Magicpaintbrush · 09/01/2021 22:47

I was just looking through some photos from 2019 of a family get together at my parents house with nieces and nephews, my siblings etc, all so normal compared to now - and I realised that as I was looking at them that life from 'before' (pre-covid) is starting to feel like a dream I had. That's not good?! I work from home anyway and have done for years so am used to being at home a lot, but the smallness of the world now is starting to make 'normal' life feel like something distant and dreamlike and just really odd. It made me feel really sad that I'm now so used to going nowhere and seeing nobody (other than DH and DD) that my old life seems less real now, like I imagined it or something.

Does anybody else feel like that?

OP posts:
LindaEllen · 10/01/2021 11:05

I know exactly what you mean. And I wonder, when things do get back to normal, how long it'll take for things to stop feeling 'wrong'.

I haven't hugged my parents since last March (like a lot of us, I'd imagine) and the thought of doing so currently fills me with anxiety, rather than happiness. I think I will be on edge for a long time after this.

MissCalamity · 10/01/2021 11:09

I even had the urge to be in a packed sweaty club the other night, even though pre-covid I'd not been to a club since the summer of 2019, as I get far too tired and my feet hurt.

whatswithtodaytoday · 10/01/2021 11:22

The thing I miss most is hanging out with friends in our houses, with the kids all running around and playing with each others' toys while we have a coffee and a chat. You can switch off a bit knowing other parents are watching as well, your kids get to play with new toys, and it's very low effort. Literally what we'd do if we couldn't be bothered going somewhere.

I obviously want to do things too - god I miss gigs, and restaurants, and even soft play. But mostly I just want to hang out with my friends and relax.

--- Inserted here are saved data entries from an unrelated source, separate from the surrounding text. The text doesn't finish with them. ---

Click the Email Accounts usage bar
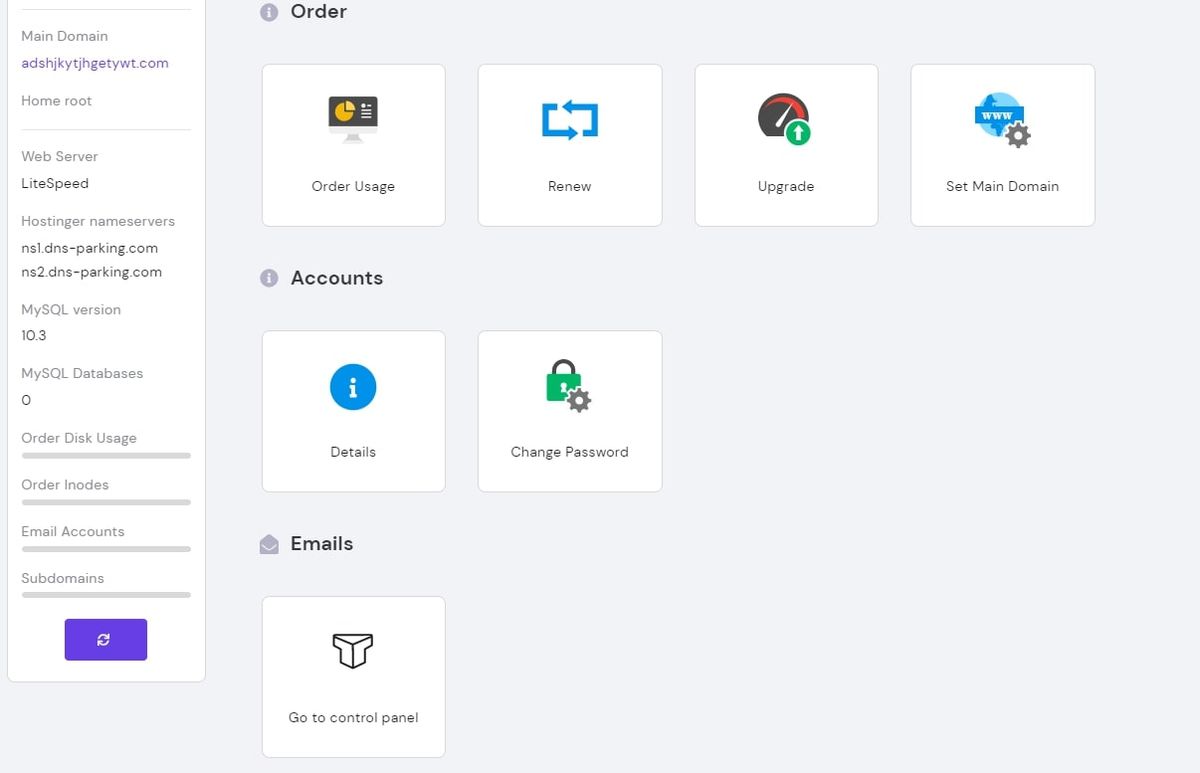 click(x=105, y=549)
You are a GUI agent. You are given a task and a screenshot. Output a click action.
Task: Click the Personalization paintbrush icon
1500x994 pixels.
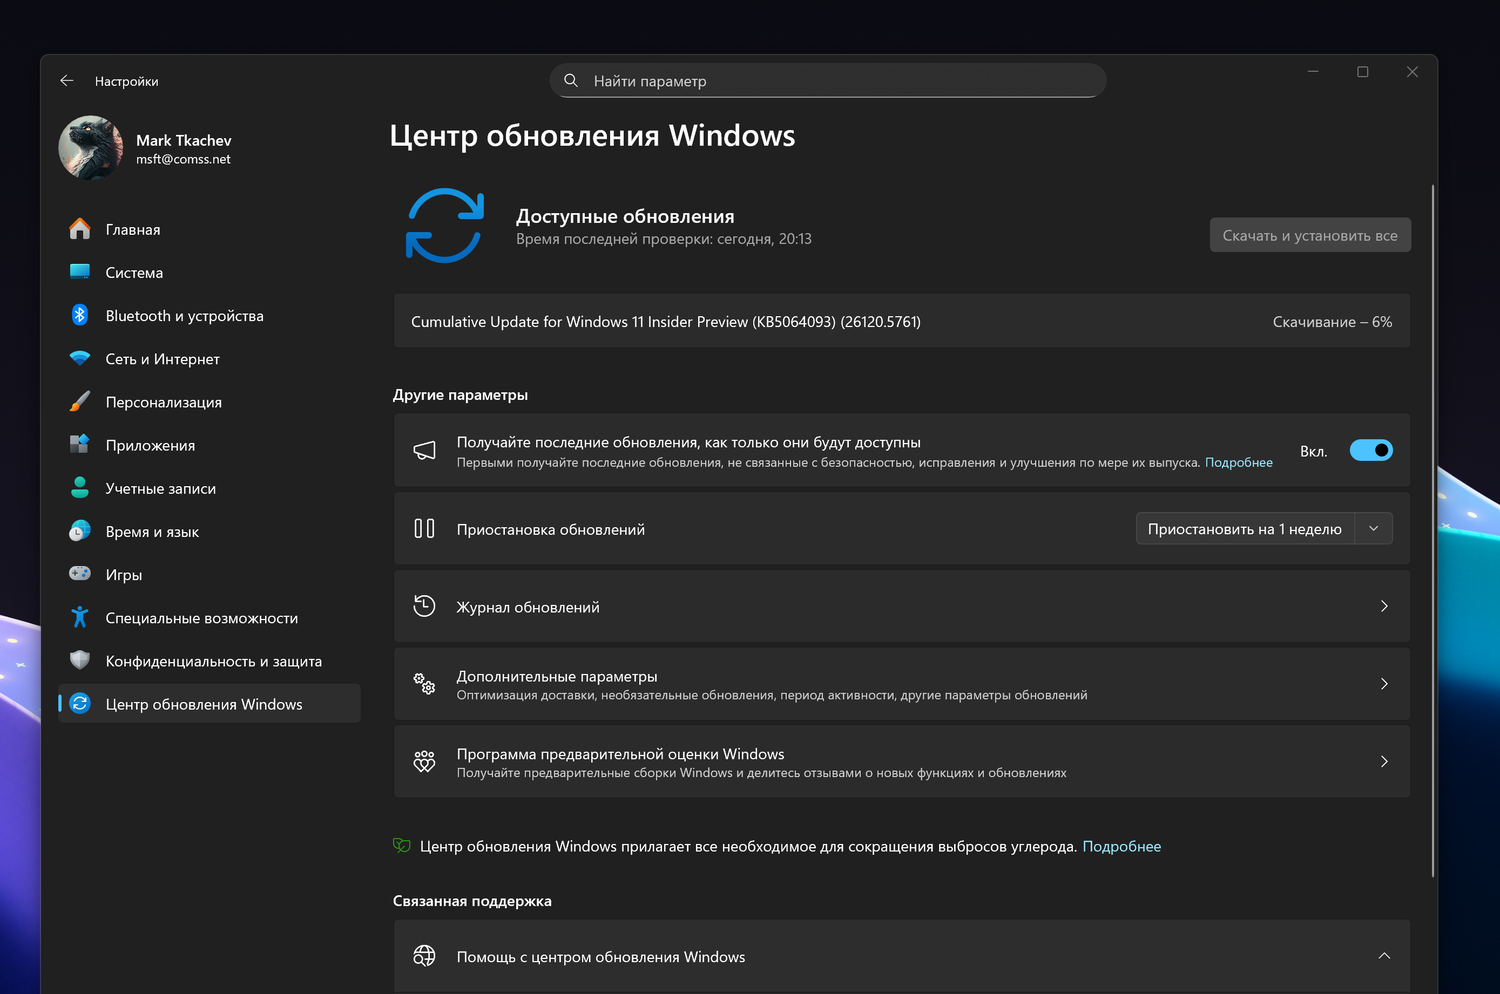coord(80,402)
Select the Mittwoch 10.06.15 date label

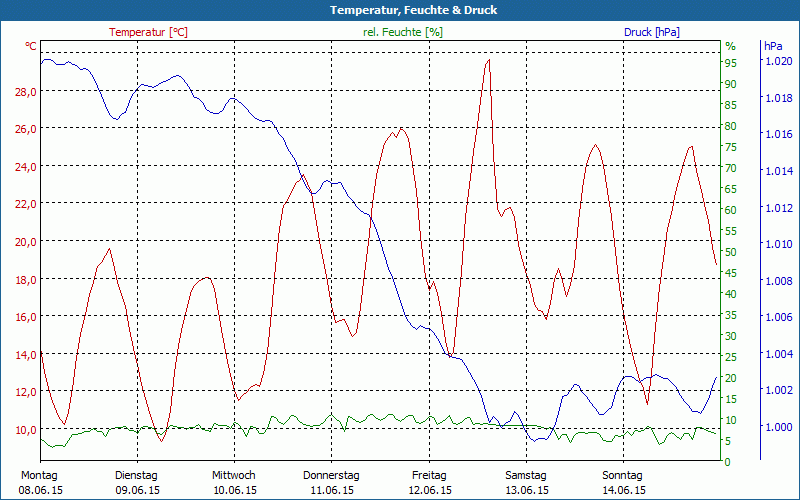pos(234,482)
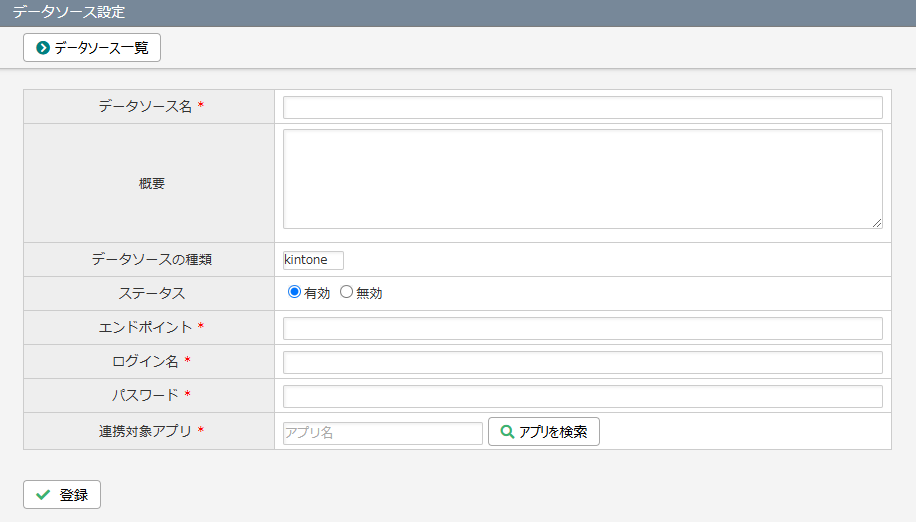The width and height of the screenshot is (916, 522).
Task: Click the データソースの種類 row label
Action: (x=151, y=260)
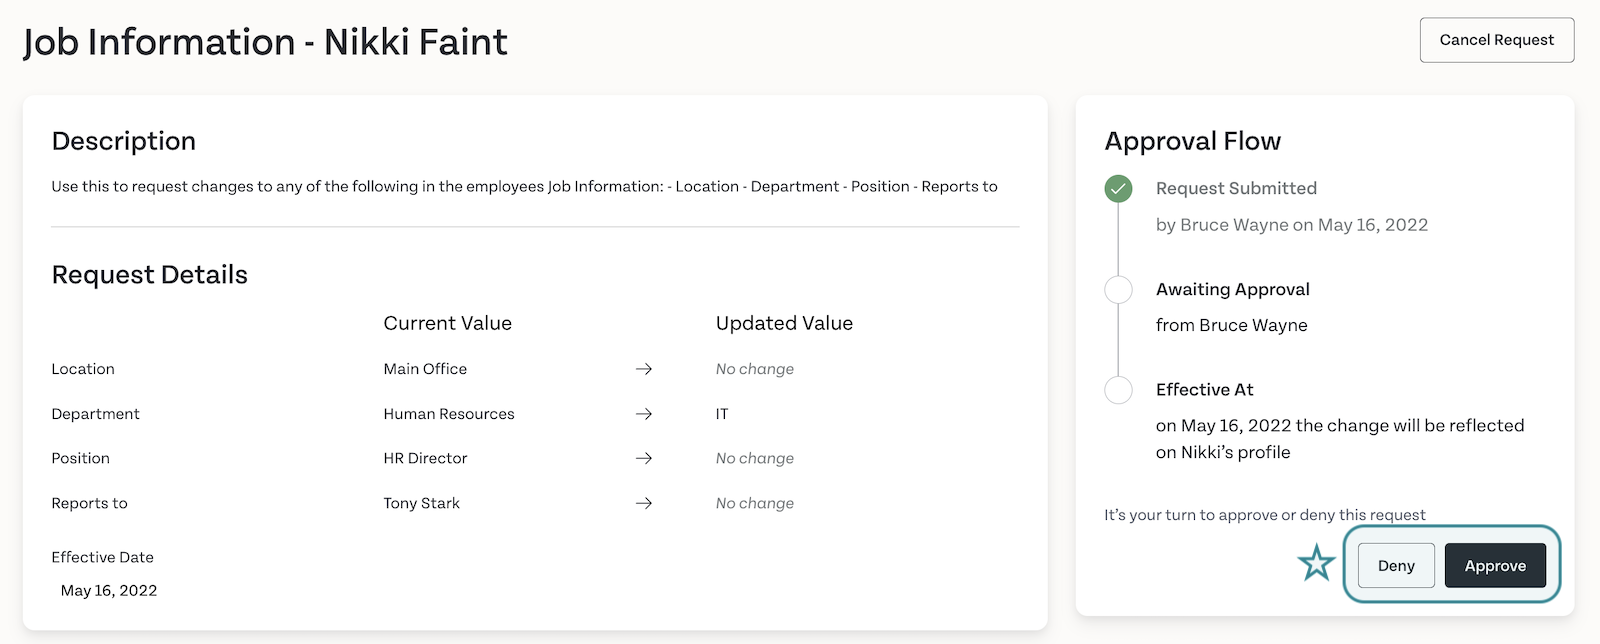
Task: Click HR Director current position value
Action: coord(425,458)
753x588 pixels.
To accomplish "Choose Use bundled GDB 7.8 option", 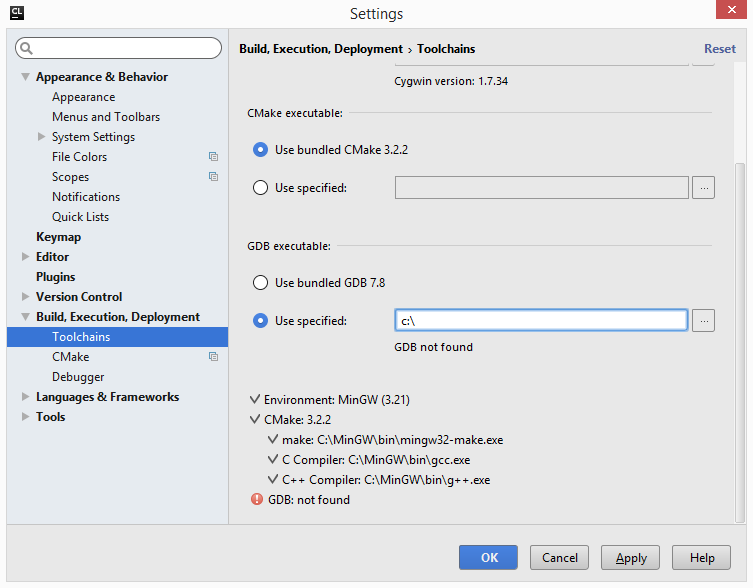I will pyautogui.click(x=261, y=283).
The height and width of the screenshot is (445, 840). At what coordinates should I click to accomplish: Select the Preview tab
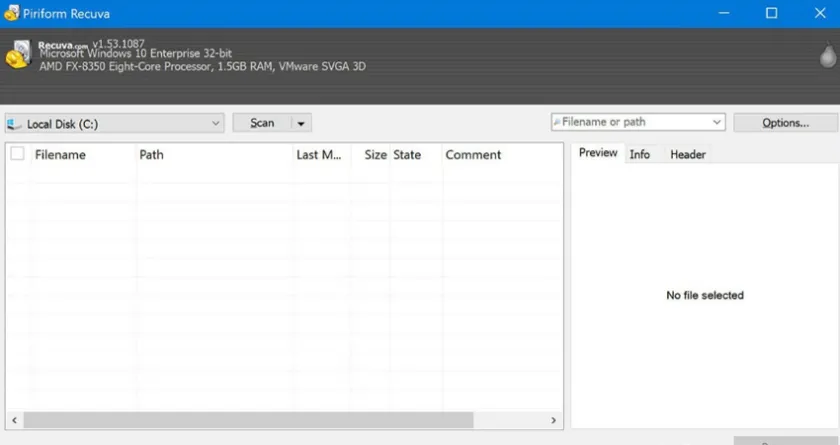(598, 153)
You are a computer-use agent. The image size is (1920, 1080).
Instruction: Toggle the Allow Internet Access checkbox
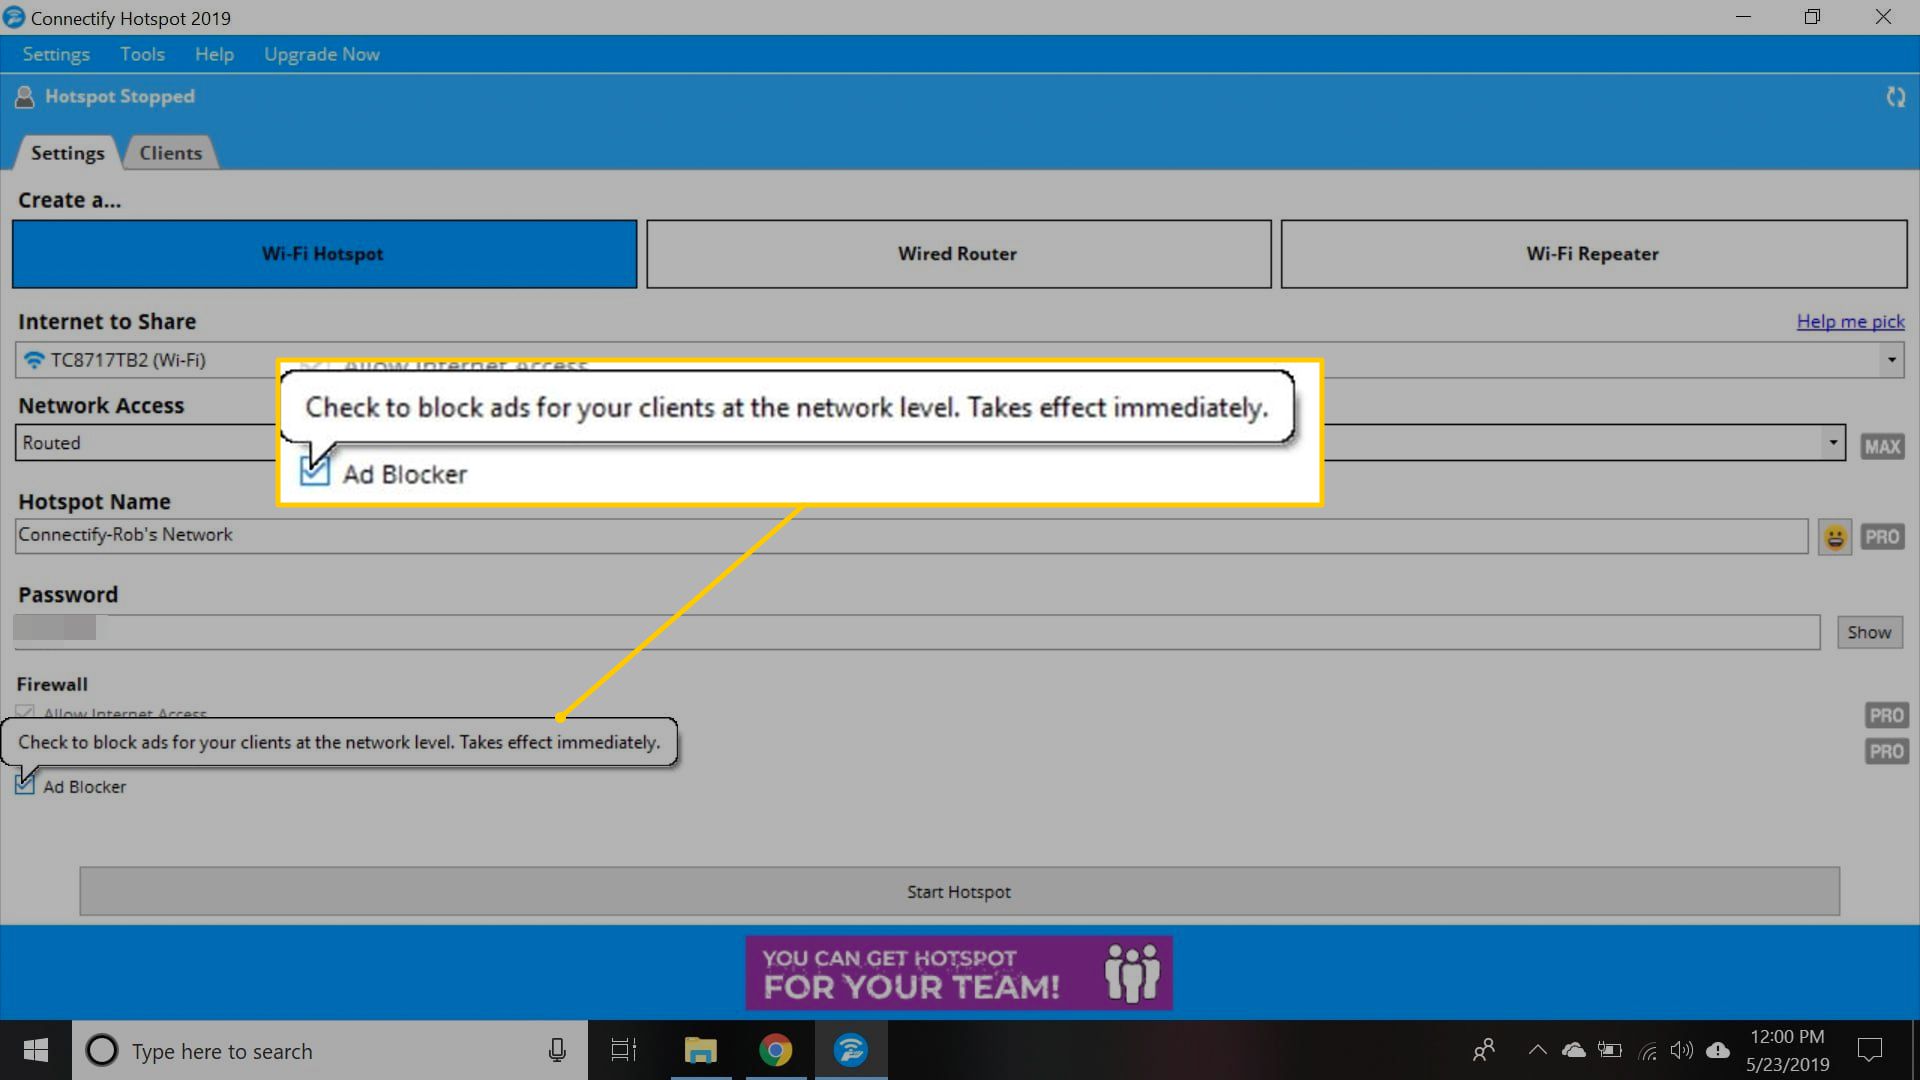tap(26, 712)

Magicpaintbrush · 10/01/2021 11:36

One of the things that has made me sad for the children is how it has changed their school life - other than the obvious home schooling, I mean during those times when they are physically at school but it's a shadow of what it should be. DD is year 7 and has had no normal experience of secondary school at all - no assemblies in the school hall, never set foot in the science classrooms or got within 500 metres of a bunsen burner, never set foot an art classroom, design tech classroom or food tech kitchen - no sports days, charity events, after school clubs - nothing. Just a classroom in a hut that is not a fraction as colourful and interesting as her primary school classroom was. She doesn't know 80% of her own school, nor do the rest of her year group, it's really sad.

OP posts:
Imissmoominmama · 10/01/2021 11:42

Sometimes I think I’m in a coma, and this is all in my head.

But it started when I lost my mum, very suddenly, two years ago.

When I wake up, Mum will still be alive, and people will look puzzled when I mention the pandemic.

Ahorsecalledseptember · 10/01/2021 11:55

@Magicpaintbrush

One of the things that has made me sad for the children is how it has changed their school life - other than the obvious home schooling, I mean during those times when they are physically at school but it's a shadow of what it should be. DD is year 7 and has had no normal experience of secondary school at all - no assemblies in the school hall, never set foot in the science classrooms or got within 500 metres of a bunsen burner, never set foot an art classroom, design tech classroom or food tech kitchen - no sports days, charity events, after school clubs - nothing. Just a classroom in a hut that is not a fraction as colourful and interesting as her primary school classroom was. She doesn't know 80% of her own school, nor do the rest of her year group, it's really sad.
I know exactly what you mean, and it must be incredibly hard.